§ Lista de tarefas:
[A] Responda às perguntas abaixo com base no texto sobre o imperialismo na periferia do capitalismo.
(i) Que acordo foi imposto ao Japão em 1985?
(ii) Que outro nome o texto dá ao Império?
(iii) Como os especialistas americanos em relações internacionais chamam a hegemonia ideológica do Império?
[B] Retome o texto sobre o imperialismo na periferia do capitalismo a partir da última frase apresentada.

§ Texto de leitura:
☆ ☆ ☆ ☆ ☆ ☆ ☆

Anti-imperialismo
na periferia do capitalismo
Se um país é dependente no plano externo,
isto significa que ele está subordinado a um império – a um país muito mais
poderoso econômica, militar e culturalmente. Nesta relação, o Império dá
prioridade a seus objetivos nacionais e transforma o conjunto dos países
dependentes de sua esfera em instrumento para o alcançamento dos seus próprios
objetivos. Como esses países são formalmente independentes, o Império não pode
submetê-los com o simples uso da força; ele precisa usar sua hegemonia
ideológica ou “soft power” – o nome que os próprios especialistas em
relações internacionais americanos dão a esse poder.
No mundo ocidental, o Império são os
Estados Unidos. Poderíamos também considerar os demais países ricos do
Ocidente, mas muitas vezes esses países são também vítimas do imperialismo,
como vimos em relação ao Japão ao qual, em 1985, foi imposto o Acordo de Plaza
que interrompeu seu grande crescimento desde a guerra. Mais recentemente, a
União Europeia, ao aceitar integralmente as políticas econômicas neoliberais
influenciadas pelos Estados Unidos, também entrou em estagnação, enquanto o
Império nunca as praticava de forma plena. Com Donald Trump e Joe Biden, esse
país tornou-se desenvolvimentista enquanto continuava a ser imperialista – com
o segundo Donald Trump, radicalmente imperialista.
Eu sei que falar em império é desagradável,
não tanto para os americanos que sabem que seu país é um império, é o centro do
sistema, mas não gostam que nós, na periferia, o chamemos como tal. Mas não
estou fazendo julgamento moral; o poder econômico leva ao imperialismo quase
inevitavelmente.
No Norte Global – um outro nome para o
Império em que fica claro que ele envolve mais países que os Estados Unidos –
não são apenas os intelectuais conservadores que não falam em imperialismo, a
não ser quando este fica explícito como no caso de Donald Trump.

☆ ☆ ☆ ☆ ☆ ☆ ☆

§ Dados fornecidos:
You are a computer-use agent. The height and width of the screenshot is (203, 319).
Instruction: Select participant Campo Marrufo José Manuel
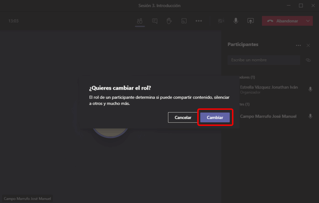point(268,116)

☆ ☆ ☆ ☆ ☆ ☆ ☆

§ Respostas:
[A]
(i) O Acordo de Plaza.
(ii) Norte Global.
(iii) "Soft power".

[B]
Os acadêmicos falam em nacionalismo, mas
referem-se ao seu próprio nacionalismo, sua história, seu conceito; não falam
de imperialismo, muito menos do necessário anti-imperialismo. Gopal
Balakrishnan, organizou em 1996 um excelente livro com textos dos melhores
autores que escreveram sobre o tema.[ Já os ideólogos do Império criticam
o nacionalismo na periferia do capitalismo que para o establishment é sempre
populista e irracional. É o seu papel.
Por outro lado, intelectuais importantes
como Robert Gilpin e Charles Kindleberger, desenvolveram a teoria da estabilidade.
Ela é diferente da teoria realista de relações internacionais, que reconhece e
considera inevitável o imperialismo, e também da teoria liberal, que vê o mundo
como um grande espaço de cooperação coordenado pelo hegemon. Para
a teoria da estabilidade, o hegemon (os
Estados Unidos, no século XX) é o sistema de poder que estabiliza e permite
deixar funcionar todo o sistema internacional. Uma tese que tem suas razões e
argumentos, mas é muitíssimo discutível.
De fato, não é apenas o estado-nação que precisa
de ordem interna; as relações internacionais também precisam de certa ordem.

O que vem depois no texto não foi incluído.